• **Required work**
Retype the following lines precisely as they appear, covering every row.

[Extracted data entries]
--- START ---

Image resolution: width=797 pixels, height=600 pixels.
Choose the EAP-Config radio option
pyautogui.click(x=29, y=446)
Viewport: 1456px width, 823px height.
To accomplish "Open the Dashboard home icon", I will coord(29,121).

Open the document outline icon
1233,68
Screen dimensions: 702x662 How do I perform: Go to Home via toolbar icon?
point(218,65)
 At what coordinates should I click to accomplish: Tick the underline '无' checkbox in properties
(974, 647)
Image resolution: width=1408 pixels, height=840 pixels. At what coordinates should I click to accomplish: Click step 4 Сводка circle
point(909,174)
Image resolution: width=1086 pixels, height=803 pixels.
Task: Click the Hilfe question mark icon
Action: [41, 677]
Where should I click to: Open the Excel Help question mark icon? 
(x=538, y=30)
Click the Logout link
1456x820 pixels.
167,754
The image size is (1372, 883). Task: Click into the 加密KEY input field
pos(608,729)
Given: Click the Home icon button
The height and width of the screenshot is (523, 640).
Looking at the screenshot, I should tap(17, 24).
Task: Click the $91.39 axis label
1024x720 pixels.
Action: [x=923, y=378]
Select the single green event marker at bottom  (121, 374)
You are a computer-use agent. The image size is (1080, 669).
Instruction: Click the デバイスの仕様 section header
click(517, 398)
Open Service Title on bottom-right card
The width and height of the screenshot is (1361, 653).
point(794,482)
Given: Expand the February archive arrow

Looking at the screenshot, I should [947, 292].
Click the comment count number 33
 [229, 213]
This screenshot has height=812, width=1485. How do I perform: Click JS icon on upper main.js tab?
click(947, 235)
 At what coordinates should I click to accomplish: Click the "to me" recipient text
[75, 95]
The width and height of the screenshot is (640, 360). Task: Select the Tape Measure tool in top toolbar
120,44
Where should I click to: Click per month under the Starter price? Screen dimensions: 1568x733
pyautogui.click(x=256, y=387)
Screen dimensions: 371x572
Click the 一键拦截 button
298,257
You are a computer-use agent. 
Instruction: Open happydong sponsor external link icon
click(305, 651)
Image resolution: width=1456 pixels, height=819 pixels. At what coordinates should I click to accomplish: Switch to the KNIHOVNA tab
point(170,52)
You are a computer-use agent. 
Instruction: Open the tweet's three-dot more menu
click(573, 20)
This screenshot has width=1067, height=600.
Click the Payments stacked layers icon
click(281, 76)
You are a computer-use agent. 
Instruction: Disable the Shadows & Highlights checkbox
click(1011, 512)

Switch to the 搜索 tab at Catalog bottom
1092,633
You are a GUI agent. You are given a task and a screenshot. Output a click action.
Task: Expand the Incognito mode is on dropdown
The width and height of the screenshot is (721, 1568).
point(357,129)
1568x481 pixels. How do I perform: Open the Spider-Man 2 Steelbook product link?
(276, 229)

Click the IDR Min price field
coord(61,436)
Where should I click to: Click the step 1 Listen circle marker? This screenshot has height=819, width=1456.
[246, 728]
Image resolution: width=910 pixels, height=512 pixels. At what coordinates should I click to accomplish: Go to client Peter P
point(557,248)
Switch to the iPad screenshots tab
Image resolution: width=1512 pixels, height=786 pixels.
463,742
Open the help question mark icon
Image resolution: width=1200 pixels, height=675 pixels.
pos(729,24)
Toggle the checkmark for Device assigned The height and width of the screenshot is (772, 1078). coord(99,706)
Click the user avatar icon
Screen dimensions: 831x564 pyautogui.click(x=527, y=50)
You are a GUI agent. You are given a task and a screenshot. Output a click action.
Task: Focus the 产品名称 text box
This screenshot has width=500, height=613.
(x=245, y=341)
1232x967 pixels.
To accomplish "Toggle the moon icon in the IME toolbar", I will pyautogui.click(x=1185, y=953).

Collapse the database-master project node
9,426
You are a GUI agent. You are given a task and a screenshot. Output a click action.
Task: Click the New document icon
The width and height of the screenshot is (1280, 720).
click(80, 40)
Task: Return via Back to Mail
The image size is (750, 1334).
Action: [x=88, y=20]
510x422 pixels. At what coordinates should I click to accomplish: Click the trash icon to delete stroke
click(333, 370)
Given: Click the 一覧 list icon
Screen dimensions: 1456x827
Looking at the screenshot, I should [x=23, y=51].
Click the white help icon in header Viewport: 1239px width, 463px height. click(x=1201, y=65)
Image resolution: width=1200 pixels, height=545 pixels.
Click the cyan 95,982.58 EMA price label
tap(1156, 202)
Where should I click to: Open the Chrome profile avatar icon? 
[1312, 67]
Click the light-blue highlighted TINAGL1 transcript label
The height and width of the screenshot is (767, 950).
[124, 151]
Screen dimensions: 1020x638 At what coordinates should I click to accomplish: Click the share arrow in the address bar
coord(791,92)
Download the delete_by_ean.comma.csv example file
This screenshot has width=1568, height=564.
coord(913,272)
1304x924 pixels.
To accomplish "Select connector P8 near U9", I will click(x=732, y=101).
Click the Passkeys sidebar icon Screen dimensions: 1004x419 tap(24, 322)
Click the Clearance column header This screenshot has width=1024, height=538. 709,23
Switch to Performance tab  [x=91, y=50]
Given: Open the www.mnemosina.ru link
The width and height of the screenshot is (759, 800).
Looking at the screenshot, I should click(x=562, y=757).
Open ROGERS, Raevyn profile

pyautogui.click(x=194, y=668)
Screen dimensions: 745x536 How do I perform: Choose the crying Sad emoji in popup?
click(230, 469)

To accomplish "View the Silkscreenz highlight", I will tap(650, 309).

--- END ---

• **Task answer**
Image resolution: width=797 pixels, height=600 pixels.
Choose the EAP-Config radio option
pyautogui.click(x=29, y=446)
Viewport: 1456px width, 823px height.
To accomplish "Open the Dashboard home icon", I will coord(29,121).

Open the document outline icon
1233,68
Screen dimensions: 702x662 How do I perform: Go to Home via toolbar icon?
point(218,65)
 At what coordinates should I click to accomplish: Tick the underline '无' checkbox in properties
(974, 647)
Image resolution: width=1408 pixels, height=840 pixels. At what coordinates should I click to accomplish: Click step 4 Сводка circle
point(909,174)
Image resolution: width=1086 pixels, height=803 pixels.
Task: Click the Hilfe question mark icon
Action: [41, 677]
Where should I click to: Open the Excel Help question mark icon? 
(x=538, y=30)
Click the Logout link
1456x820 pixels.
167,754
The image size is (1372, 883). Task: Click into the 加密KEY input field
pos(608,729)
Given: Click the Home icon button
The height and width of the screenshot is (523, 640).
Looking at the screenshot, I should tap(17, 24).
Task: Click the $91.39 axis label
1024x720 pixels.
Action: [x=923, y=378]
Select the single green event marker at bottom  (121, 374)
You are a computer-use agent. The image size is (1080, 669).
Instruction: Click the デバイスの仕様 section header
click(517, 398)
Open Service Title on bottom-right card
The width and height of the screenshot is (1361, 653).
point(794,482)
Given: Expand the February archive arrow

Looking at the screenshot, I should [947, 292].
Click the comment count number 33
 [229, 213]
This screenshot has height=812, width=1485. How do I perform: Click JS icon on upper main.js tab?
click(947, 235)
 At what coordinates should I click to accomplish: Click the "to me" recipient text
[75, 95]
The width and height of the screenshot is (640, 360). Task: Select the Tape Measure tool in top toolbar
120,44
Where should I click to: Click per month under the Starter price? Screen dimensions: 1568x733
pyautogui.click(x=256, y=387)
Screen dimensions: 371x572
Click the 一键拦截 button
298,257
You are a computer-use agent. 
Instruction: Open happydong sponsor external link icon
click(305, 651)
Image resolution: width=1456 pixels, height=819 pixels. At what coordinates should I click to accomplish: Switch to the KNIHOVNA tab
point(170,52)
You are a computer-use agent. 
Instruction: Open the tweet's three-dot more menu
click(573, 20)
This screenshot has width=1067, height=600.
Click the Payments stacked layers icon
click(281, 76)
You are a computer-use agent. 
Instruction: Disable the Shadows & Highlights checkbox
click(1011, 512)

Switch to the 搜索 tab at Catalog bottom
1092,633
You are a GUI agent. You are given a task and a screenshot. Output a click action.
Task: Expand the Incognito mode is on dropdown
The width and height of the screenshot is (721, 1568).
point(357,129)
1568x481 pixels. How do I perform: Open the Spider-Man 2 Steelbook product link?
(276, 229)

Click the IDR Min price field
coord(61,436)
Where should I click to: Click the step 1 Listen circle marker? This screenshot has height=819, width=1456.
[246, 728]
Image resolution: width=910 pixels, height=512 pixels. At what coordinates should I click to accomplish: Go to client Peter P
point(557,248)
Switch to the iPad screenshots tab
Image resolution: width=1512 pixels, height=786 pixels.
463,742
Open the help question mark icon
Image resolution: width=1200 pixels, height=675 pixels.
pos(729,24)
Toggle the checkmark for Device assigned The height and width of the screenshot is (772, 1078). coord(99,706)
Click the user avatar icon
Screen dimensions: 831x564 pyautogui.click(x=527, y=50)
You are a GUI agent. You are given a task and a screenshot. Output a click action.
Task: Focus the 产品名称 text box
This screenshot has width=500, height=613.
(x=245, y=341)
1232x967 pixels.
To accomplish "Toggle the moon icon in the IME toolbar", I will pyautogui.click(x=1185, y=953).

Collapse the database-master project node
9,426
You are a GUI agent. You are given a task and a screenshot. Output a click action.
Task: Click the New document icon
The width and height of the screenshot is (1280, 720).
click(80, 40)
Task: Return via Back to Mail
The image size is (750, 1334).
Action: [x=88, y=20]
510x422 pixels. At what coordinates should I click to accomplish: Click the trash icon to delete stroke
click(333, 370)
Given: Click the 一覧 list icon
Screen dimensions: 1456x827
Looking at the screenshot, I should [x=23, y=51].
Click the white help icon in header Viewport: 1239px width, 463px height. click(x=1201, y=65)
Image resolution: width=1200 pixels, height=545 pixels.
Click the cyan 95,982.58 EMA price label
tap(1156, 202)
Where should I click to: Open the Chrome profile avatar icon? 
[1312, 67]
Click the light-blue highlighted TINAGL1 transcript label
The height and width of the screenshot is (767, 950).
[124, 151]
Screen dimensions: 1020x638 At what coordinates should I click to accomplish: Click the share arrow in the address bar
coord(791,92)
Download the delete_by_ean.comma.csv example file
This screenshot has width=1568, height=564.
coord(913,272)
1304x924 pixels.
To accomplish "Select connector P8 near U9", I will click(x=732, y=101).
Click the Passkeys sidebar icon Screen dimensions: 1004x419 tap(24, 322)
Click the Clearance column header This screenshot has width=1024, height=538. 709,23
Switch to Performance tab  [x=91, y=50]
Given: Open the www.mnemosina.ru link
The width and height of the screenshot is (759, 800).
Looking at the screenshot, I should click(x=562, y=757).
Open ROGERS, Raevyn profile

pyautogui.click(x=194, y=668)
Screen dimensions: 745x536 How do I perform: Choose the crying Sad emoji in popup?
click(230, 469)

To accomplish "View the Silkscreenz highlight", I will tap(650, 309).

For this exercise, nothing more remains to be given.